What You Can Learn From the Stan Musial Veterans Memorial Bridge Project:
- How to help multiple people or organizations agree on one thing.
- How to have good workflow communication when dealing with different organizations and government agencies on one project.
- How to work with project specialists like archaeologists and keep the project moving along on schedule.
- How to get buy-in from the community and ensure minority participation in the workforce is achieved.
- How to know forecast the risks on your civil engineering project.
- How to maximize your time if you’re managing multiple projects.
- “Overcome your fear of public speaking by getting comfortable with your topic.” Learn more in Ep 009! #TCEPodcast
- In project management, communicate early and often. Tune in now to Ep 009 of #TCEPodcast
- The story and design challenges behind the Stan Musial Veterans Bridge. #TCEPodcast Ep 009
Project Name: Stan Musial Veterans Memorial Bridge
The Stan Musial Veterans Memorial Bridge is also known locally as “The Stan Span,” it spans the Mississippi river just north of downtown St. Louis. Stan Musial was a 22-year veteran of the Cardinals, a first baseman, and widely considered to be one of the greatest and most consistent hitters in baseball history. He missed the 1945 season to serve in the Navy, hence the tie-in to “Veteran” in the bridge’s name.
Project Location: St. Louis, MO in the USA
The main span of the cable-stayed bridge is 1,500 feet (460 m) in length, part of a total span of 2,803 feet. It is 86 feet (26 m) wide. Cables stretch from the bridge deck to the tops of two A-shaped towers, which reach 435 feet (133 m) above I-70. The new bridge’s main span is supported by 1,000 miles (1,600 km) of 0.6-inch-diameter (15 mm) stay-cable strand, enough for nearly two round trips from St. Louis to Chicago.
Project Budget (Construction): $667 million
Was Project Over/Under Budget:
The cost of the original design of the bridge and surrounding area was estimated at nearly $1.7 billion. After which, both Illinois and Missouri state governments decided that they could not bear that cost, they called for a new design; this proposed a smaller size and was submitted in 2007 with an estimated cost of $667 million. Of the total, $264 million covered realignment of I-70 on the Illinois side, $57 million to realign I-70 on the Missouri side, and $346 million to build the bridge.

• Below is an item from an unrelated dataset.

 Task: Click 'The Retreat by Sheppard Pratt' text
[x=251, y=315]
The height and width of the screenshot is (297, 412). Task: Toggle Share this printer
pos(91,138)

Project Completion (Month/Year or Expected Completion Date):
The project took a little over 4 years to complete and opened to traffic on February 9, 2014.
Special Design Features and/or Challenges:
Subsurface exploration showed thick deposits of low-density sand below the water table, which could liquefy during an earthquake. This is actually a real threat to the St. Louis region, coming from the New Madrid fault. Several ways to reduce the risk were considered, including in-situ densification of the sands, but ultimately the foundations were changed to feature 12-foot-diameter (3.7 m), 120-foot-long (37 m) drilled piers founded in the limestone bedrock to support the bridge superstructure. The bedrock is 120 feet (37 m) below the surface on the Illinois side and between 30 and 60 feet (18 m) on the Missouri side.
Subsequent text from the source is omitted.